J ason Kenney, Canada’s Minister of Citizenship, Immigration, and Multiculturalism, visited the student group Conservative McGill on Friday. The event was held in Room 160 of the Arts Building.
As Kenney approached the room, he was stopped by a loud group of protesters from No One is Illegal Montreal. Kenney and his coterie were prevented from moving toward the doors. One of the protesters, Jaggi Singh, asked Kenney about a recent report in the Toronto Star that tells of a 24-year-old Mexican woman named Grise who is believed to have been murdered in June by the same group of drug traffickers she sought refuge from in Canada in 2004 and 2008. Grise was denied refugee status twice, and following her return to Mexico in 2008, she was raped and impregnated. After having a caesarian-section to deliver her child, she was kidnapped and shot through the head.

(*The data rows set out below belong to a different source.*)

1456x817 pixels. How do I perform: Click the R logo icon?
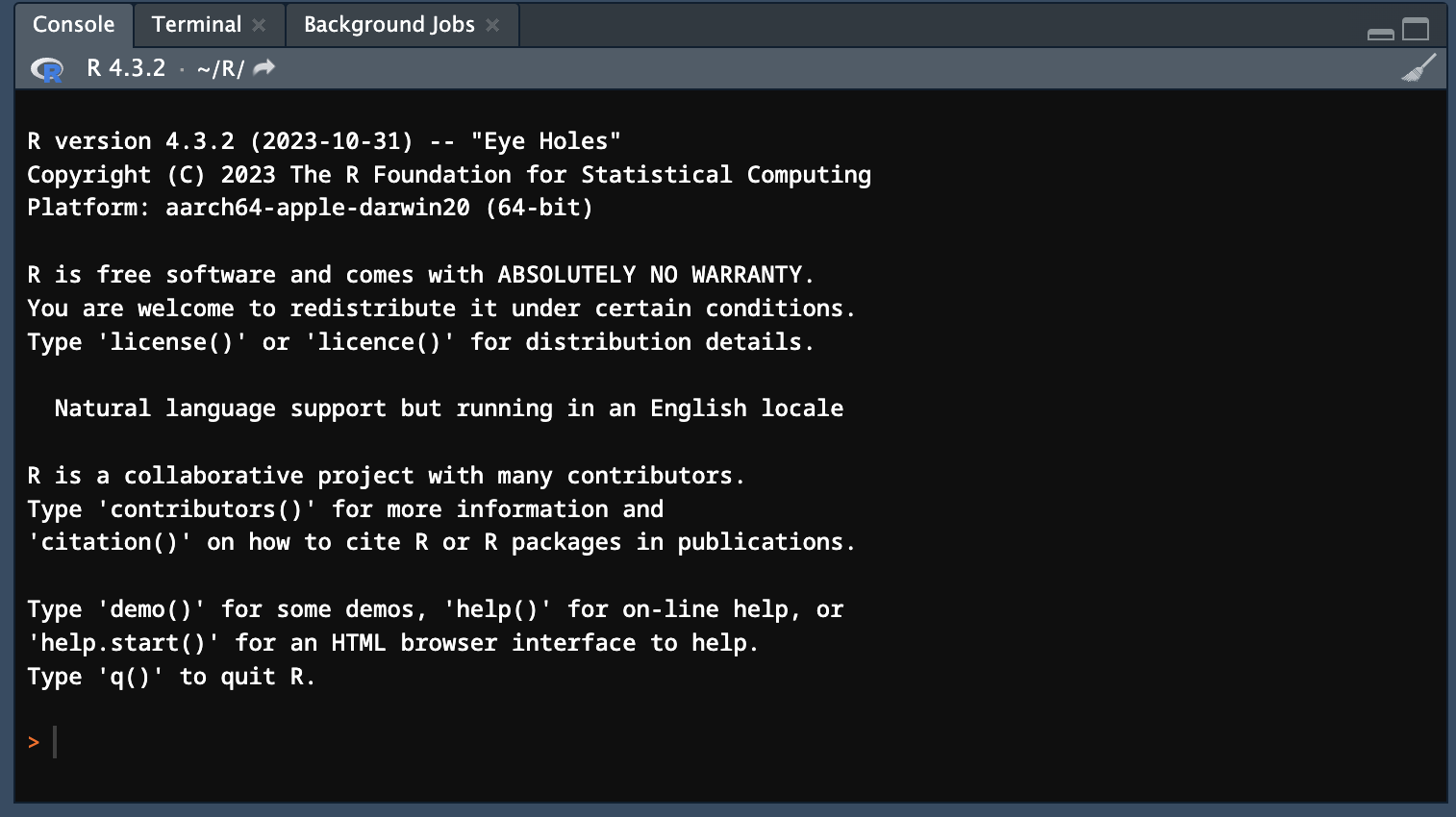click(46, 69)
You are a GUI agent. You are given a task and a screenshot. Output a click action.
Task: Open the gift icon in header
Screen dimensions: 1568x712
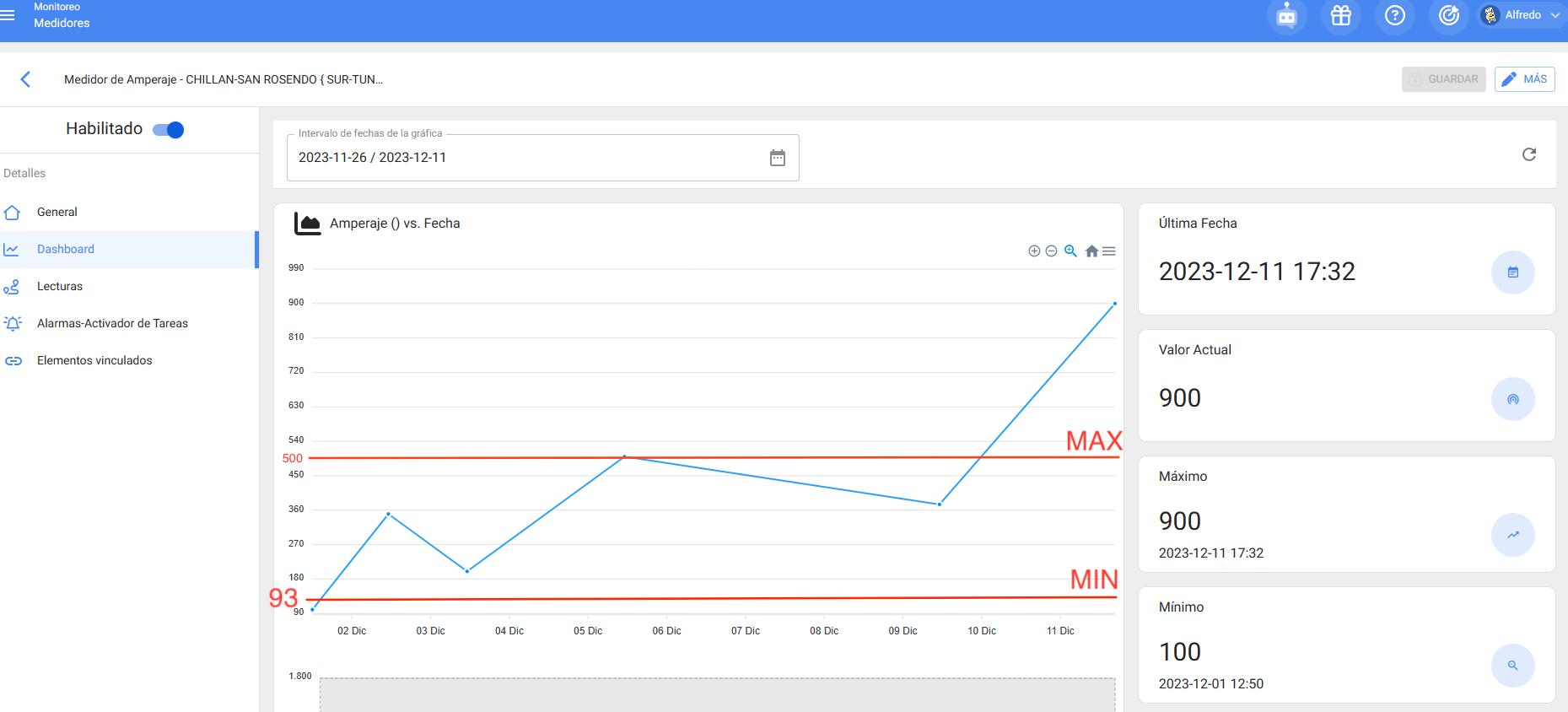[x=1340, y=15]

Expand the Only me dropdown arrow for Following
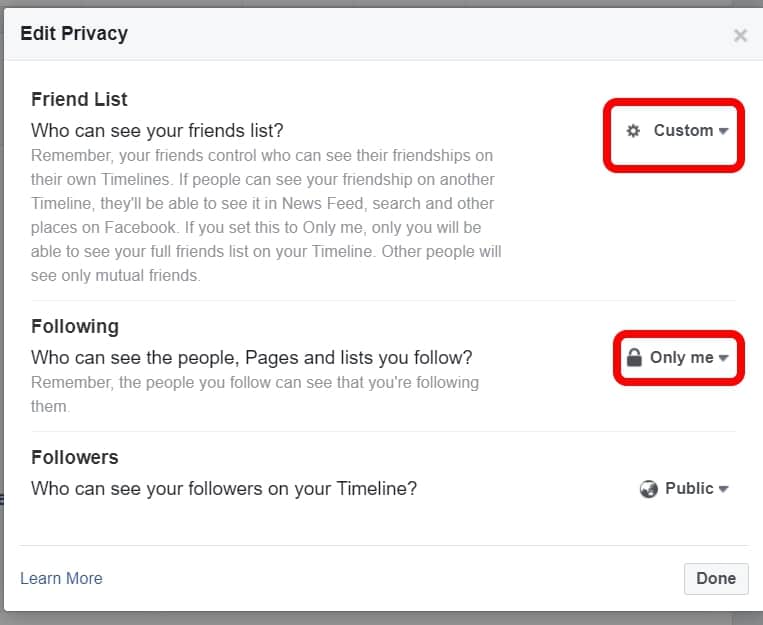tap(723, 358)
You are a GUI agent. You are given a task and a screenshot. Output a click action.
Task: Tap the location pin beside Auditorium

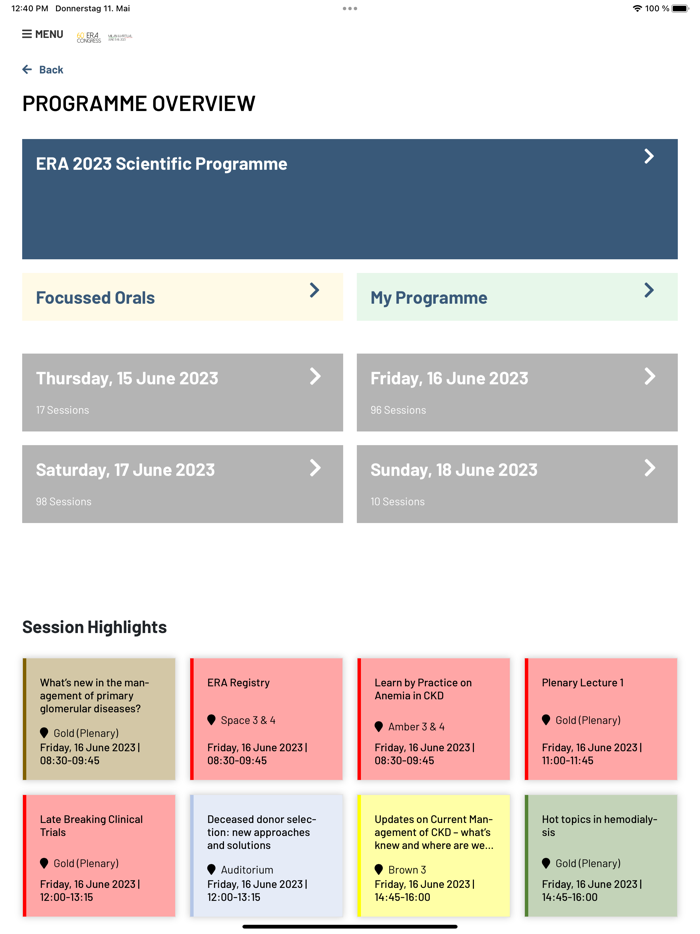212,870
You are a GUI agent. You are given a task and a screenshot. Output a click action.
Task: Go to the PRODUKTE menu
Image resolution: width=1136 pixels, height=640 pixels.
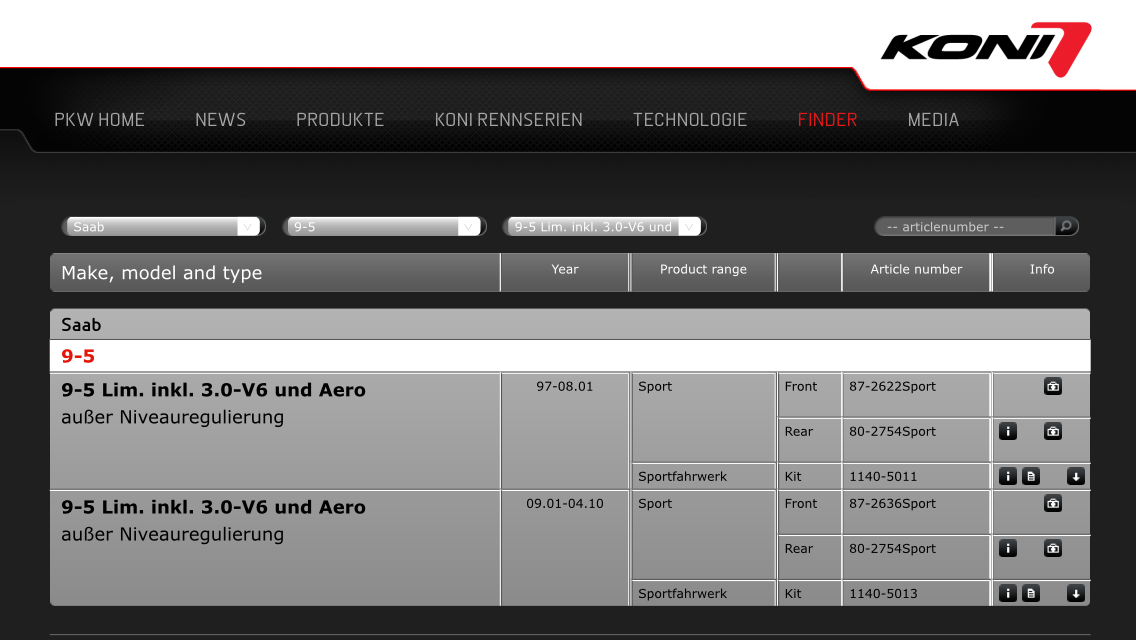click(340, 120)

The minister did not respond.
When the protesters accused Kenney of pandering to racial biases against Mexicans in his policies, he shot back, sarcastically saying, “I plead guilty: I’m a racist,” and pushed toward the door. The protesters began chanting, “Immigrants in, racists out” and tried to prevent Kenney from entering the room, while being pushed back by a number of Conservative McGill members and McGill Security agents. When Kenney and his aides finally entered, the doors were closed, but protesters continued yelling, “No borders, no nations, stop the deportations,” and “Immigrants in, Kenney out”.
Inside, Kenney referred to the activists as “some of Canada’s leading anarchists”, and later as “thugs.” The sounds of protests continued to resonate through the room during most of Kenney’s appearance. When the doors were occasionally opened to let someone out, Kenney was completely drowned out as the pitch of the protest shot up.
The protest dissipated after 15 or 20 Montreal police officers were called in. No arrests were made, and Robyn Maynard of No One is Illegal said, “We left on our own free will.” After Kenney’s presentation, the officers could be seen walking in double file out the back doors of the Arts Building.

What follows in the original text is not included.